GIVEN INFORMATION:
*-*-*

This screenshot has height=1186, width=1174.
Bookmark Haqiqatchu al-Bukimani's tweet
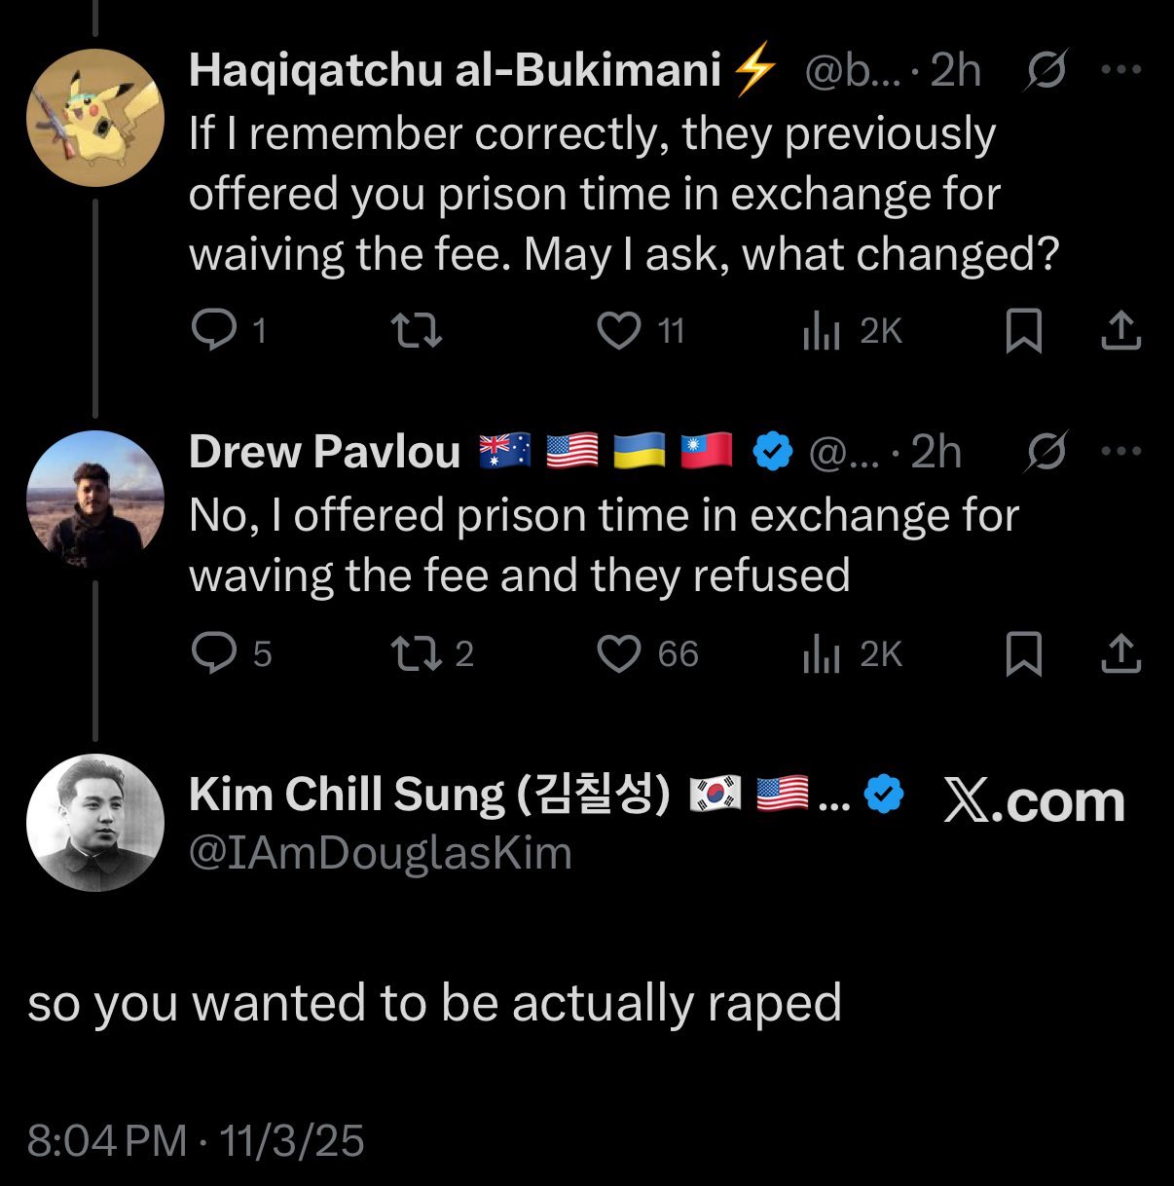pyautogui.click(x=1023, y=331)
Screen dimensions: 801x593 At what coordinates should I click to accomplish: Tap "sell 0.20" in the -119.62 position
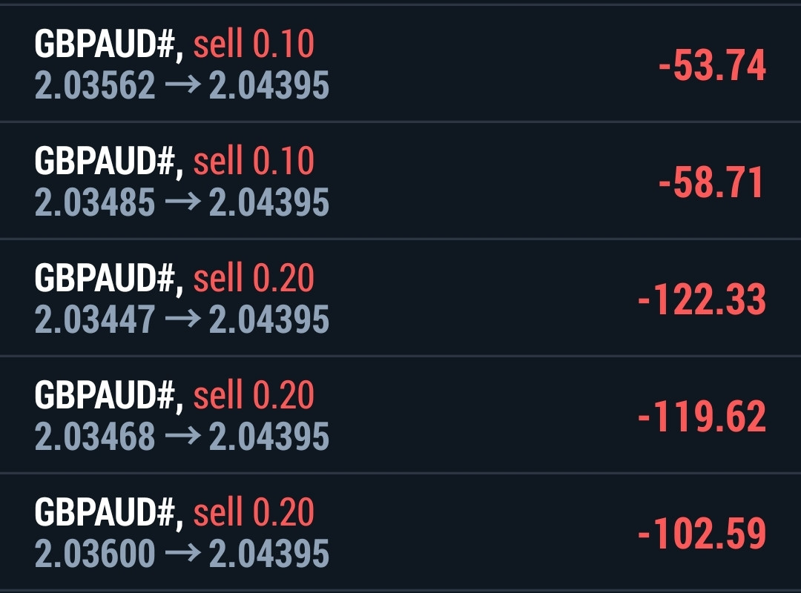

*-*-*

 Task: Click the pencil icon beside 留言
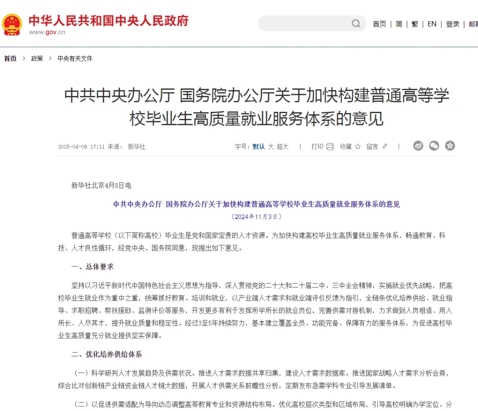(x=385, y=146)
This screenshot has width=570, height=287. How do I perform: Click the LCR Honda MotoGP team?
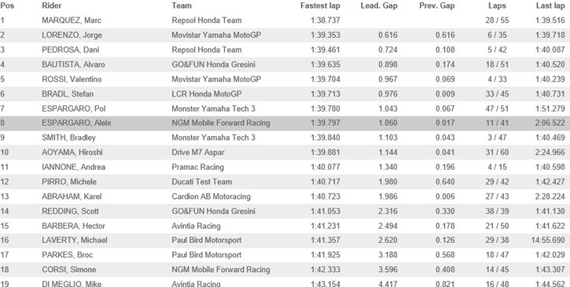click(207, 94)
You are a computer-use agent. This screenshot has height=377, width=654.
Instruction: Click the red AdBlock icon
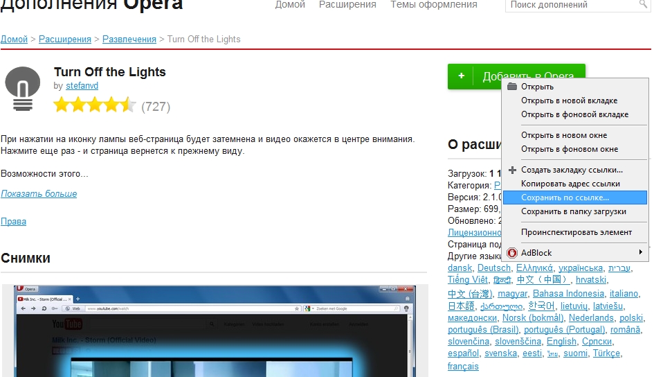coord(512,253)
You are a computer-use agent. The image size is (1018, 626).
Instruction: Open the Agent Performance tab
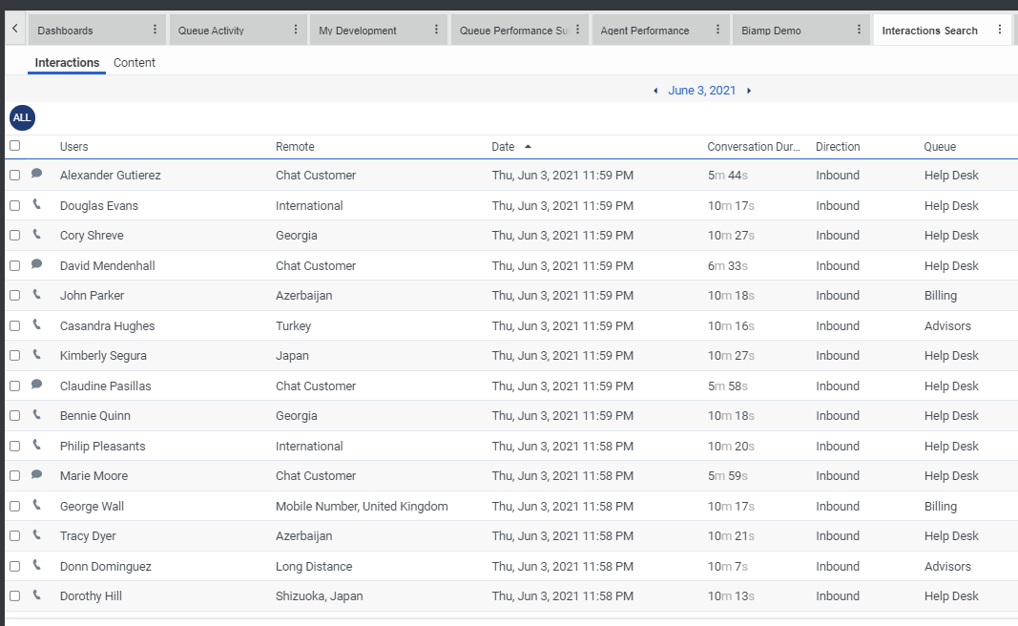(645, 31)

*-*-*

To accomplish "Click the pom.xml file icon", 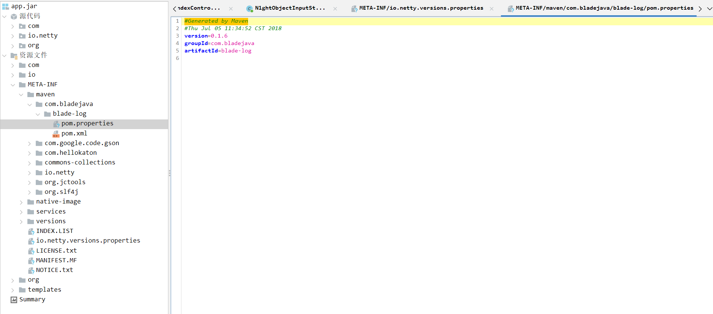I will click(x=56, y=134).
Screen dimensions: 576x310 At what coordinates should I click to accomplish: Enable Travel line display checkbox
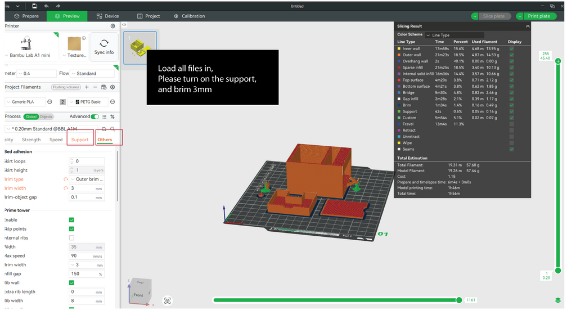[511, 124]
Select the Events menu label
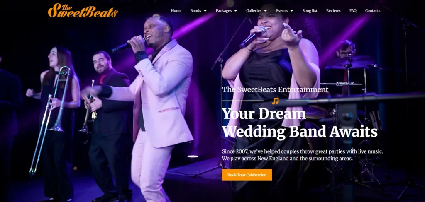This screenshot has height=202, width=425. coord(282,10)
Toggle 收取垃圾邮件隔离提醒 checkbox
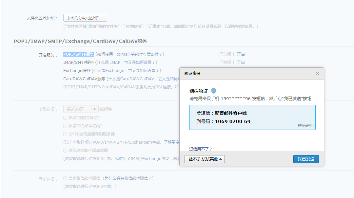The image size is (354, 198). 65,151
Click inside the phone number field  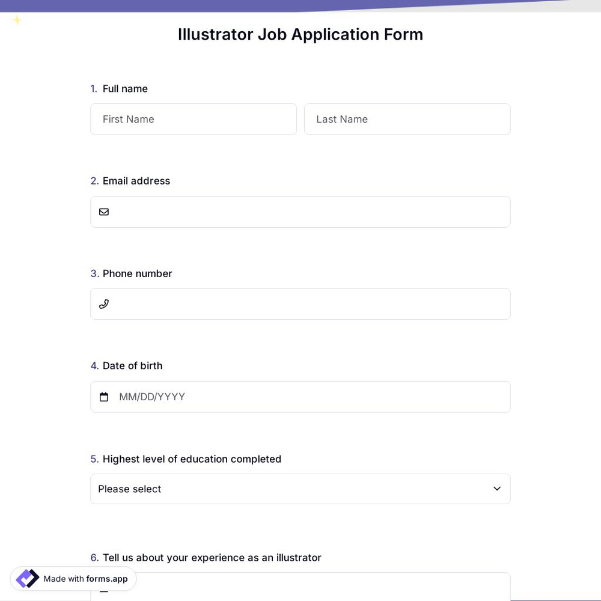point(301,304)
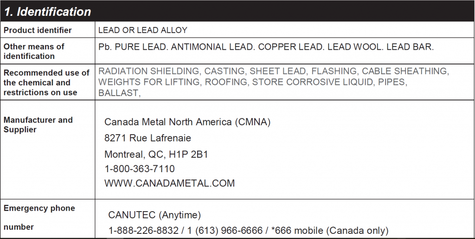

*-*-*

WORK REQUEST:
Go through the entries and return each line where the word "computer" appears.

YOUR SOLUTION:
You are a computer-use agent. This screenshot has height=377, width=654.
You are a computer-use agent. The image size is (1018, 626).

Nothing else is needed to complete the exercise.